■ DOCUMENT PASSAGE ■
Elasticity 2.6 Released

Over the weekend we released the latest version of Elasticity, the gem we use to control our Amazon Elastic MapReduce flows. Two big features and a handful of incremental internal updates went in from 2.5 to 2.6 including job flow completion polling and debug support.

Completion Polling

One of the challenges in providing a gem like Elasticity is knowing where to draw the lines. So much goes into a data pipeline that if you’re not careful, you’ll end up creating your own Hadoop distribution.

Let’s take S3 asset upload as an example. Sure, we could say “Use Fog, right_aws or the ever-improving AWS SDK for Ruby” and people would be fine with that. However, asset upload is something so necessary for putting together an EMR workflow that Elasticity didn’t feel complete without offering at least a basic amount of functionality there, so we did.

There are many data workflow management tools like Azkaban (which we use) and Oozie. That being said, a modicum of job flow state awareness and polling also felt necessary, as measured by the fact that we rolled our own at Sharethrough and that our users are both asking for and writing it themselves.

Completion monitoring comes in two flavours, both via JobFlow#wait_for_completion: with and without providing a status callback.

Dataset records:
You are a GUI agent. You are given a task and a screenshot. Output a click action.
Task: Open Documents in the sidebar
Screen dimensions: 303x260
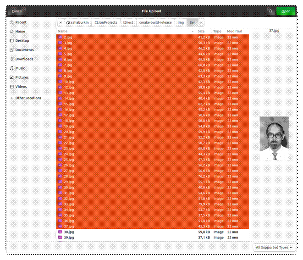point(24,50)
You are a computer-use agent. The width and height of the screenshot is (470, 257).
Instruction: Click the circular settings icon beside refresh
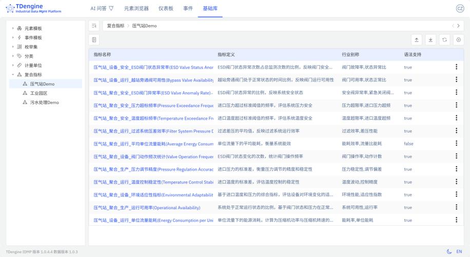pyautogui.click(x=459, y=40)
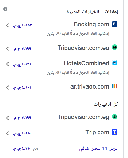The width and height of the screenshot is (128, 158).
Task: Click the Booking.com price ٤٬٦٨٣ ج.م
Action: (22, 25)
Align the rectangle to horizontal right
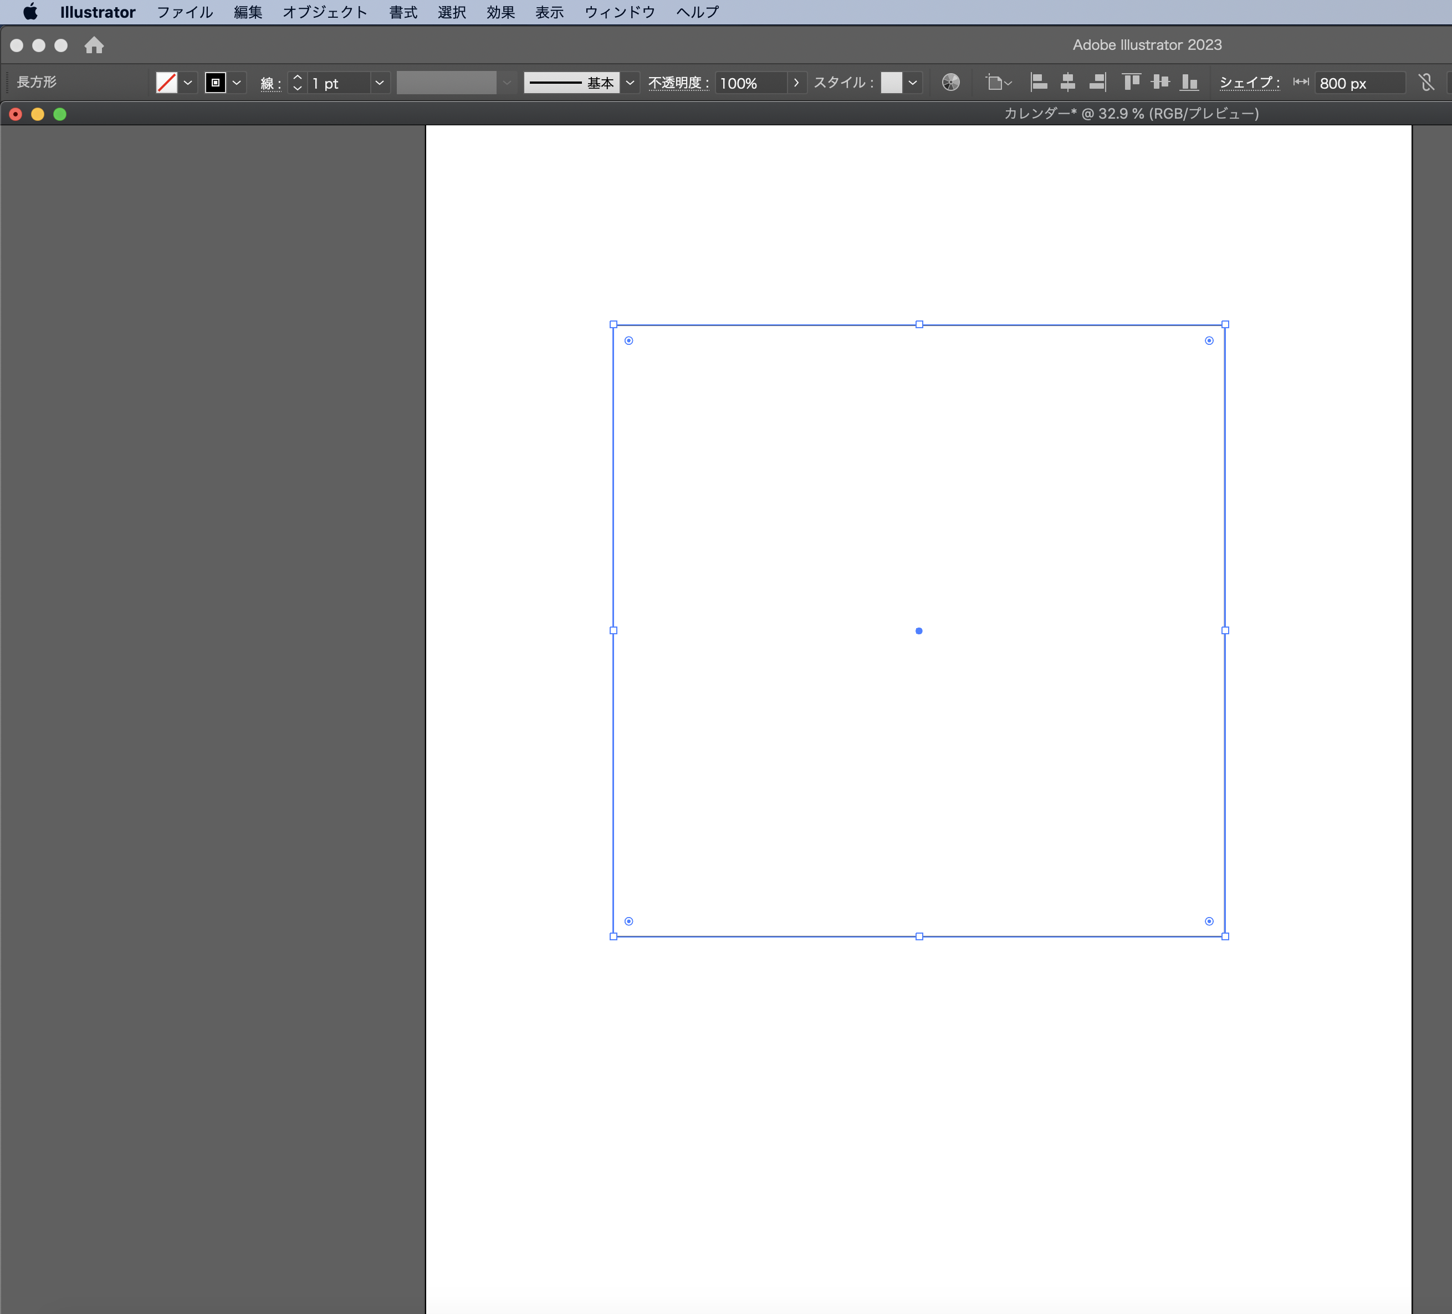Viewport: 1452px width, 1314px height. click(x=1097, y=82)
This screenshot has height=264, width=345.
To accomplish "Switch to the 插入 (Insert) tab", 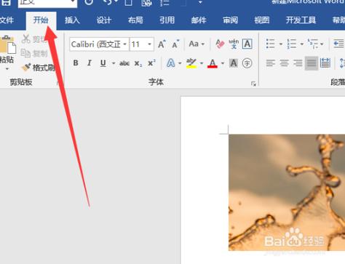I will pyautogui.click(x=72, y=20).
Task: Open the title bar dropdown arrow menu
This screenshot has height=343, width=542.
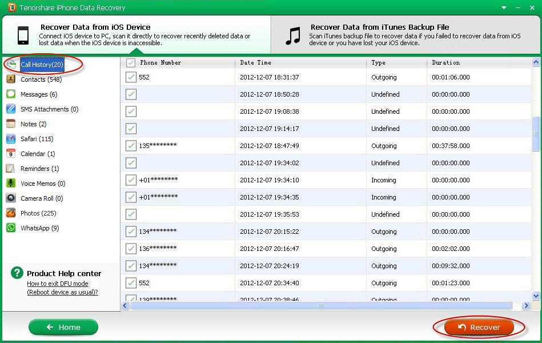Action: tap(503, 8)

■ GIVEN EXERCISE 1 ■
Rewrite the stretch of the dataset records from the line containing "Task: Open the title bar dropdown arrow menu" through the end of the records, replacing "dropdown arrow" with "chevron" and keeping everything else the same, with the pictures left out of your answer.
■ GIVEN EXERCISE 2 ■
Continue the Elasticity 2.6 release announcement from the point where it stops.

■ WRITTEN REPLY 1 ■
Task: Open the title bar chevron menu
This screenshot has height=343, width=542.
Action: tap(503, 8)

■ WRITTEN REPLY 2 ■
1
2
# Blocks until status changes
jobflow.wait_for_completion
1
2
3
4
# Yields every 60 seconds until the status changes
jobflow.wait_for_completion do |elapsed_time, job_flow_status|
  puts "Waiting for #{elapsed_time}, jobflow status: #{job_flow_status.state}"
end

Debug Support

If you’re unfamiliar with EMR debugging, there are two relevant portions of the Developer Guide to check out:

Enabling debug support in Elasticity is straightforward with only two requirements (enforced by the EMR API):

1
2
jobflow.log_uri = 's3n://examplebucket/logs'
jobflow.enable_debugging = true

The Little Things

Several small and important changes happened behind the scenes which you can get more information on in the release history. Notably, Elasticity will no longer officially support Ruby 1.8.7 nor REE as 1.8.7 is EOL’d as of July 2013. For Elasticity developers, RSpec 2.14 has some nice changes, including spies which should be fun to play with :)

Happy EMR'ing!